I saw a Stan Lee interview a long time ago where he was recounting the creation of Spider-Man, where halfway through he mischeviously winked at the camera and said “I’ve told this story so many times that for all I know it’s true”.
That caveat pretty much applies to any story Lee told about the birth of Marvel’s second wave of superheroes in the nineteen sixties. Even if we discount Stan’s (well earned) legendary reputation for self promotion and myth-making, he was an old man with a failing memory. But, screw it. That’s pretty much all of human history. A story we’ve told ourselves so many times, that for all we know it’s true.
There are conflicting versions of how the Fantastic Four came to be. Stan Lee said that he conceived the idea after publisher Martin Goodman asked him to come up with a superhero team to compete with DC’s then-new Justice League of America. Jack Kirby disputed this, claiming that the team was principally his idea and functioned as a continuation of his work on Challengers of the Unknown for DC. My opinion is…it really doesn’t matter. The book is credited as the co-creation of Jack Kirby and Stan Lee, and if you read it, it becomes immediately clear that it is a co-creation of Jack Kirby and Stan Lee. If you replaced either Kirby’s art or Lee’s writing, it wouldn’t be the same thing. Both men put their stamp on it, and hard. What is, I think, un-contestable is that The Fantastic Four #1 is the single most influential comic book issue since Action Comics debuted in 1938.

While Superman’s debut launched the comic book superhero genre, it had peaked and waned in the years after World War 2. The Fantastic Four not only re-kindled interest in the genre, it set it on the path to near total conquest of the American comic book landscape.

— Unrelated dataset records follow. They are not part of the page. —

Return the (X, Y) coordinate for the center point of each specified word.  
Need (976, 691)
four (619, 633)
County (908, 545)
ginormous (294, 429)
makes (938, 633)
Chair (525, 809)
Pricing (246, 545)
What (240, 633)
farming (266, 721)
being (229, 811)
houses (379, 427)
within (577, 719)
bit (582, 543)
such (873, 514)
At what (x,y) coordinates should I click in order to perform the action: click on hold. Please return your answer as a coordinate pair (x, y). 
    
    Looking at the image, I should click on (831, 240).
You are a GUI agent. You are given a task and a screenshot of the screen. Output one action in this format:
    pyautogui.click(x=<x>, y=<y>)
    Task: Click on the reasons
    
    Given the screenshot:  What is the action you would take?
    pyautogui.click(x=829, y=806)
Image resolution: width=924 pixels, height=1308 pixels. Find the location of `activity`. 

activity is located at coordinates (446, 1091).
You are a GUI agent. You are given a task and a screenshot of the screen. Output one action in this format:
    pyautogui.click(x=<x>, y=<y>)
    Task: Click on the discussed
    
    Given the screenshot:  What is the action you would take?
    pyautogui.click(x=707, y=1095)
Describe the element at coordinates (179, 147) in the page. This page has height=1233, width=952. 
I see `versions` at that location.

This one book acted as a cauldron for concepts that shaped the entire industry, both in a fictional and technical sense. It was working on this book where Kirby and Lee pioneered the “Marvel Method”, where instead of a full script, the writer contributed a broad outline, leaving the artist discretion to shape individual story beats, with the writer then returning at the end of the process to craft dialogue. This was the method that allowed Stan Lee to be so insanely prolific throughout the sixties and much of the seventies. The book also introduced more psychological and narrative complexity than was typical of comic books of the era, when they were still seen as a medium for children. And, of course, I could spend all day listing the iconic characters that were introduced in the pages of this one book and how it acted as the Big Bang for the nascent Marvel comics universe. Fantastic Four was the book where Stan Lee became STAN LEE and Jack Kirby became JACK KIRBY. Although they were both seasoned industry veterans, it was here that Lee honed his trademark mix of action, medodrama and wise-acre comedy. And Kirby? Kirby underwent a transformation from a talented artist to a one-of-a-kind icon of the medium.

As for adaptation to other media, the Four has been well represented with numerous animated series and a radio show in the seventies starring NO FUCKING WAY THAT IS TRUE! BILL MURRAY?! BILL MURRAY PLAYED THE HUMAN TORCH!!!?!

But for such an important property, the jump to live action took a lot longer. This is just a difficult property to adapt. It’s one thing to stick a stuntman in a Spider-man costume and have him punch a few goons. It’s quite another to set him on fire and launch him into space to battle world-devouring space gods (the union will fucking eat you alive). So it wasn’t until the late eighties when special effects driven science fiction was having a moment that the rights were finally sold. That resulted in a movie so good that Roger Corman hid it under the floorboards to ensure it was never tainted by the eyes of a sinful world. Come the 2000s the rights were picked up by Fox and we got the Time Story duology which, while undergoing something of a positive reappraisal these days, were deeply compromised.
Then there was JESUS CHRIST WHAT EVEN IS THIS?

But, at last, here we are. The Fantastic Four, in the MCU, as God and Kevin Feige intended, coming back to rekindle interest in a superhero genre that had almost died due to lack of interest.